Filter these entries so that only lines with the word "sheet" remain.

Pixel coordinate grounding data
▼

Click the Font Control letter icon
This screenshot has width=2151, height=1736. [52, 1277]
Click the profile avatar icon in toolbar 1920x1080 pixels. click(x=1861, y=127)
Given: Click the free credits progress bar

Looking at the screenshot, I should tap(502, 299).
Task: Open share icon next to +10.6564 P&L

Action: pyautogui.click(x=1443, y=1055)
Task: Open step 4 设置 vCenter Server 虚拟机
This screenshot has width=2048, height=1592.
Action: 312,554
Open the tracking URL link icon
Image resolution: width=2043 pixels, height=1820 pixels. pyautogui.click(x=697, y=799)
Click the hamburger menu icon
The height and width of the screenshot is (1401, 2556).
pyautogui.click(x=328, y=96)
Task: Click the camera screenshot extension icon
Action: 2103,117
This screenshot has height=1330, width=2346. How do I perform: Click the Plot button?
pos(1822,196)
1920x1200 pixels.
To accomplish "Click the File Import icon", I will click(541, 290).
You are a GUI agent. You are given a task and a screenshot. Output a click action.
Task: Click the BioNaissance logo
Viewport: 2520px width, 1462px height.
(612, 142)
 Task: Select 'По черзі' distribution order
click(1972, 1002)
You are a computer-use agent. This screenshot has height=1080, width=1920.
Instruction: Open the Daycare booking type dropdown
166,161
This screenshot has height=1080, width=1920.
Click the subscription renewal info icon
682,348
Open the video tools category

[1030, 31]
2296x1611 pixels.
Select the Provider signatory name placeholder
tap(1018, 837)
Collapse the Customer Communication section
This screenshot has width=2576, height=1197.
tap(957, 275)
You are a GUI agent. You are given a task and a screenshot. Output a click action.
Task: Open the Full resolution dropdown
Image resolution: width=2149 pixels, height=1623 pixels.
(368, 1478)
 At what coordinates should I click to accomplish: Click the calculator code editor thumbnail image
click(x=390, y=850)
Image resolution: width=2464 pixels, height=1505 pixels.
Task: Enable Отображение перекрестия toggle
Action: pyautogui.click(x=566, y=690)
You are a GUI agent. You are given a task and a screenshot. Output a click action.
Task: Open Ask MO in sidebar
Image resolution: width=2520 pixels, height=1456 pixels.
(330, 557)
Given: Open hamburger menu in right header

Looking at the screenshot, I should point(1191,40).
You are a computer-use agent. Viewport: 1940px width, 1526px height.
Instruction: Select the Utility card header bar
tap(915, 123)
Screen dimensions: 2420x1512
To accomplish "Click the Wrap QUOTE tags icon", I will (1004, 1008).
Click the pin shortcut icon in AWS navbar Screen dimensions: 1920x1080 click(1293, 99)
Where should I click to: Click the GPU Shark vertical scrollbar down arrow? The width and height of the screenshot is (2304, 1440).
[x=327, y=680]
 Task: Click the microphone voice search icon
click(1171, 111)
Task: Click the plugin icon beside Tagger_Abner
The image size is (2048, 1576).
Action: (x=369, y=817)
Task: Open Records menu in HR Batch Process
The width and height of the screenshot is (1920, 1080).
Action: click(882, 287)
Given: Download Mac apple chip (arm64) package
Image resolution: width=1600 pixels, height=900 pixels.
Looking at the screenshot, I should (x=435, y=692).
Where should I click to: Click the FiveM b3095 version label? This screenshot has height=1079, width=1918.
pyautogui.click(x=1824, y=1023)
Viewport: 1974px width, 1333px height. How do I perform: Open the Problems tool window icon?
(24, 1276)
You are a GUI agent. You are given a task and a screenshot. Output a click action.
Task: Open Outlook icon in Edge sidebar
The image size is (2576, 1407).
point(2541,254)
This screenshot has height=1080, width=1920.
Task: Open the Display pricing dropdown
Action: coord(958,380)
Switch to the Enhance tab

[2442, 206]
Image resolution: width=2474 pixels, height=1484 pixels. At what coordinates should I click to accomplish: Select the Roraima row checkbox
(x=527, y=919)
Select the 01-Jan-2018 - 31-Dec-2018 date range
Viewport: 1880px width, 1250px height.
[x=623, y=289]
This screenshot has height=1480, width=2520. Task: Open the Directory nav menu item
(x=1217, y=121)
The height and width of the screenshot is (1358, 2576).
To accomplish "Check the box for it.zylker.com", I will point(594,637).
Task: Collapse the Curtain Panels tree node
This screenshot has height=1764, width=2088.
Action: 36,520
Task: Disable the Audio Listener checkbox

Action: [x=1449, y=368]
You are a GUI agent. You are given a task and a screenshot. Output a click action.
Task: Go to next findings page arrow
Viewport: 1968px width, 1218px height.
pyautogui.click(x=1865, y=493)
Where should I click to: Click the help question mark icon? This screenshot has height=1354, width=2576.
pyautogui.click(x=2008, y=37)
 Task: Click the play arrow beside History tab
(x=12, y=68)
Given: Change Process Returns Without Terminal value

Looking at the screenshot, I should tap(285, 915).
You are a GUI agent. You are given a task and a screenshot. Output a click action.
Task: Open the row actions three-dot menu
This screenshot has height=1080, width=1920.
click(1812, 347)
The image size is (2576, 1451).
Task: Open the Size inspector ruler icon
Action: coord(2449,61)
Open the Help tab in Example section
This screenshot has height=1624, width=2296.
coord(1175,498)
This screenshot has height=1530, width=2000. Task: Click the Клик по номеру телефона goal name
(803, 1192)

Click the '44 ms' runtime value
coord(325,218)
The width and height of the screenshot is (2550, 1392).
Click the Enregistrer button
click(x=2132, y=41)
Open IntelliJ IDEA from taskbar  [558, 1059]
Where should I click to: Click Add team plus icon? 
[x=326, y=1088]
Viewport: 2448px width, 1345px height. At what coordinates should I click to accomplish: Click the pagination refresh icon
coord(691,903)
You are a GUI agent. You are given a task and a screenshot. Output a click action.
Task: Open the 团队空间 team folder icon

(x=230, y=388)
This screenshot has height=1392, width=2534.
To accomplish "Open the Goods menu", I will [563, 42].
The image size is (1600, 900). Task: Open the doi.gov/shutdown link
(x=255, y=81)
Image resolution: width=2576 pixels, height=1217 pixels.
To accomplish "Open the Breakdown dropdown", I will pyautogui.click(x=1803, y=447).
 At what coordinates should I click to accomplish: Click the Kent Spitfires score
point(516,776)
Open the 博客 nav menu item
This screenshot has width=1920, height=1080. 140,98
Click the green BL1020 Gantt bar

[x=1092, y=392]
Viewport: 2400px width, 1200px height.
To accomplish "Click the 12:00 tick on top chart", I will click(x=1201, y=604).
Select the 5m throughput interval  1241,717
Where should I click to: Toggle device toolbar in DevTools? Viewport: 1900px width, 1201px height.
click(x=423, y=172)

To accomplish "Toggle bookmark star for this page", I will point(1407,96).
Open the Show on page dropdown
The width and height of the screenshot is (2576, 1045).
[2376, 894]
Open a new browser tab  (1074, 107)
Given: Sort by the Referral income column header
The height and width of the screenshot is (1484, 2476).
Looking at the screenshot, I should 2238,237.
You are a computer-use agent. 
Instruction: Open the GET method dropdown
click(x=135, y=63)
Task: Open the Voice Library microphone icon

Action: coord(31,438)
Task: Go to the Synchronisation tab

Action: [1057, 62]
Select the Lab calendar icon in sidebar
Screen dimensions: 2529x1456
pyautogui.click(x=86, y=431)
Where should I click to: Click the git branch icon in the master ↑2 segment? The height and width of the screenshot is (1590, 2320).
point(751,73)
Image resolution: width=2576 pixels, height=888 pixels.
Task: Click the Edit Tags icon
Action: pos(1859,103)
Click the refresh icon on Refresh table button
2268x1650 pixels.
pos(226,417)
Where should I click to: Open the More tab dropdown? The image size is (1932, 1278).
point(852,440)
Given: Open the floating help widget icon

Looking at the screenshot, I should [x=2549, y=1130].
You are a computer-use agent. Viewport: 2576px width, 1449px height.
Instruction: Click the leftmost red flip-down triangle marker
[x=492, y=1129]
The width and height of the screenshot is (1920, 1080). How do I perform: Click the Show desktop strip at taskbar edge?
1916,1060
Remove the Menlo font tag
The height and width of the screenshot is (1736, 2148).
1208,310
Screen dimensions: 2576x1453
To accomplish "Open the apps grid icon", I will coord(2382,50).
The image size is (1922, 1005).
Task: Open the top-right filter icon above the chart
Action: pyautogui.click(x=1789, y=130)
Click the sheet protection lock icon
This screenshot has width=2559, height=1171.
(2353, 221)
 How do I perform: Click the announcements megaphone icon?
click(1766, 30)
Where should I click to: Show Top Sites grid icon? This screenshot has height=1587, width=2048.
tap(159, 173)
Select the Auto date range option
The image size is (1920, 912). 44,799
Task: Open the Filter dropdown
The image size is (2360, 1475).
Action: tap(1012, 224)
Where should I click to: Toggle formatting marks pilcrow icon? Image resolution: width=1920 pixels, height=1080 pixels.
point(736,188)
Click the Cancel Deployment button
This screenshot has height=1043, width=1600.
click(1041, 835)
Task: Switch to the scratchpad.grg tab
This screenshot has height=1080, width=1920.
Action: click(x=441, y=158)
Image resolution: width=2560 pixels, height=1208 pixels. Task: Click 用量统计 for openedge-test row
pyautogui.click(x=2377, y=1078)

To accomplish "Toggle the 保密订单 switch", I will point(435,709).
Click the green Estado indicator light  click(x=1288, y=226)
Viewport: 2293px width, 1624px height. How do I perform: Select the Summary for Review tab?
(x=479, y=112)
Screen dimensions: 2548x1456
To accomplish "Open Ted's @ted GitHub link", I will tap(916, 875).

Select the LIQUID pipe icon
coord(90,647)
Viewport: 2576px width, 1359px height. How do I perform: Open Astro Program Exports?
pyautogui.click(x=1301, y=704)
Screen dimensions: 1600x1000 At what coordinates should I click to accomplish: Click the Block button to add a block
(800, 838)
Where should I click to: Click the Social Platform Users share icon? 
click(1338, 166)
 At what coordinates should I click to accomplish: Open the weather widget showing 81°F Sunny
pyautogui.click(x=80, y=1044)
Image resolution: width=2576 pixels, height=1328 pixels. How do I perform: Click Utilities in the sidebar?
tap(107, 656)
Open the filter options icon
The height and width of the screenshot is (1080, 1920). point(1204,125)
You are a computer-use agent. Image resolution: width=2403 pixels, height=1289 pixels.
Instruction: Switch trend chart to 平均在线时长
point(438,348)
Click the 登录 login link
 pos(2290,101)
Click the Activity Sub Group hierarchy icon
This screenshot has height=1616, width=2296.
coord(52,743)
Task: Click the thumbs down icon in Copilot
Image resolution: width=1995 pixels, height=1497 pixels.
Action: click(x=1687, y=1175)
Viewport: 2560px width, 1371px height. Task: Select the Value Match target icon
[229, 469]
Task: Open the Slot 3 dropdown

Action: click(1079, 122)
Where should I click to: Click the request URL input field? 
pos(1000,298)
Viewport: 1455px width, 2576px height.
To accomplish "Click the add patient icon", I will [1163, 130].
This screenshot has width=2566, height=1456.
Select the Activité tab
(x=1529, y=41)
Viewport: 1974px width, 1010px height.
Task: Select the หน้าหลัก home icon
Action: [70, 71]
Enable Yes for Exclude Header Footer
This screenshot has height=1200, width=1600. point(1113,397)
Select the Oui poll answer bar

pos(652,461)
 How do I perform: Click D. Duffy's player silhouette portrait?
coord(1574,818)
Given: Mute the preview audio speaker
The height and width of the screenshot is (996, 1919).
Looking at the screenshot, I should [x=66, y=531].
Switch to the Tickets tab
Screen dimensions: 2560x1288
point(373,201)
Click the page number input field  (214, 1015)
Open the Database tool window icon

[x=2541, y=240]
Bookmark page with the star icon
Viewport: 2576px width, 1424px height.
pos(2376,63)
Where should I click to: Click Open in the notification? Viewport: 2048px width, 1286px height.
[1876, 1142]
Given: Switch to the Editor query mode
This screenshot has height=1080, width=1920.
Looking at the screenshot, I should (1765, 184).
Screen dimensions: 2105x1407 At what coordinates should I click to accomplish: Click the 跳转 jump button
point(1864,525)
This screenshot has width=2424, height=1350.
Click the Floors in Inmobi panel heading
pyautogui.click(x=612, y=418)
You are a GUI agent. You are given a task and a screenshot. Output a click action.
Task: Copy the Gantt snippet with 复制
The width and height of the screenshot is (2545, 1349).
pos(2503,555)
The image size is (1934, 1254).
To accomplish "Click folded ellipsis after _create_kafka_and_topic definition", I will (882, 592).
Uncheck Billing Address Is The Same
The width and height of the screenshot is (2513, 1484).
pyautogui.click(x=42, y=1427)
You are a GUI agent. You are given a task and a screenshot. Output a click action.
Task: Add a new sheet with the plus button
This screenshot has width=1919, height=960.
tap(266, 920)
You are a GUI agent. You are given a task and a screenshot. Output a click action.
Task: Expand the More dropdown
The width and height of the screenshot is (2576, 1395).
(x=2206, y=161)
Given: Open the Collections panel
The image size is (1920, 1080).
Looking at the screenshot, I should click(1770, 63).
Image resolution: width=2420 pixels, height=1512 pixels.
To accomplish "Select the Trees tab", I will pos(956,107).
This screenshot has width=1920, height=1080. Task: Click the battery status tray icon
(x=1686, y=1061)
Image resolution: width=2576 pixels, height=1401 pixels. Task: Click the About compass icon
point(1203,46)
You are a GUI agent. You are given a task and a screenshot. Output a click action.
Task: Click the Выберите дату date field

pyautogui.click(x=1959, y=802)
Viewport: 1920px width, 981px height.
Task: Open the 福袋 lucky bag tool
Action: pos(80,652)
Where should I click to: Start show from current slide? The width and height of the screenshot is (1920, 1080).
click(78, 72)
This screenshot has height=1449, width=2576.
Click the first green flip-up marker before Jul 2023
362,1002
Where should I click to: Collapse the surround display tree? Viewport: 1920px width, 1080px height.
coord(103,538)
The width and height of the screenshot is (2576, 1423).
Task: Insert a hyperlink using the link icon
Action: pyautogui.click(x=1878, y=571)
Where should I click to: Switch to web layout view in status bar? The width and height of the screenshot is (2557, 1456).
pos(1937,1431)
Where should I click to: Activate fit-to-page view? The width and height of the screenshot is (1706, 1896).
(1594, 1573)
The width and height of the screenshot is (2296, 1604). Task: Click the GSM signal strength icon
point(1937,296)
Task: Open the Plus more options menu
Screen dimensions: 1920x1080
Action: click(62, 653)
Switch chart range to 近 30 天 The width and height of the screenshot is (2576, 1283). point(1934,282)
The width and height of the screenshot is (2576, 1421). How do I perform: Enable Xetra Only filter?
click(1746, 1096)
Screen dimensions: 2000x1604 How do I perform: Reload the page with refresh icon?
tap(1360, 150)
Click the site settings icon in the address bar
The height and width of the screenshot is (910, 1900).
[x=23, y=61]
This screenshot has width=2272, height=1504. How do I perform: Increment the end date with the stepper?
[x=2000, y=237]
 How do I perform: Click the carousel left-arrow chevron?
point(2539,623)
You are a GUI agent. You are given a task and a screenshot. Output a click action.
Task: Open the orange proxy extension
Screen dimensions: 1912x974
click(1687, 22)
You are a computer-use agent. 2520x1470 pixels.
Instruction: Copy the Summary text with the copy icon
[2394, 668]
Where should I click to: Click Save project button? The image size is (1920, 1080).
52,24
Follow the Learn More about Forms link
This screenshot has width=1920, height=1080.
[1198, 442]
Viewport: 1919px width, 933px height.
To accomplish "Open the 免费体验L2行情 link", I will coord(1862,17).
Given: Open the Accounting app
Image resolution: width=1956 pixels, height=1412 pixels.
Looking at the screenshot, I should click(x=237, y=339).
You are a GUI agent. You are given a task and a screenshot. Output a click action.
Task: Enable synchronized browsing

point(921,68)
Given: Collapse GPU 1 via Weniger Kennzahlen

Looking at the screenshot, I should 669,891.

▲

■ **OUTPUT OF THE TASK**:
Click the sheet protection lock icon
Task: Add a new sheet with the plus button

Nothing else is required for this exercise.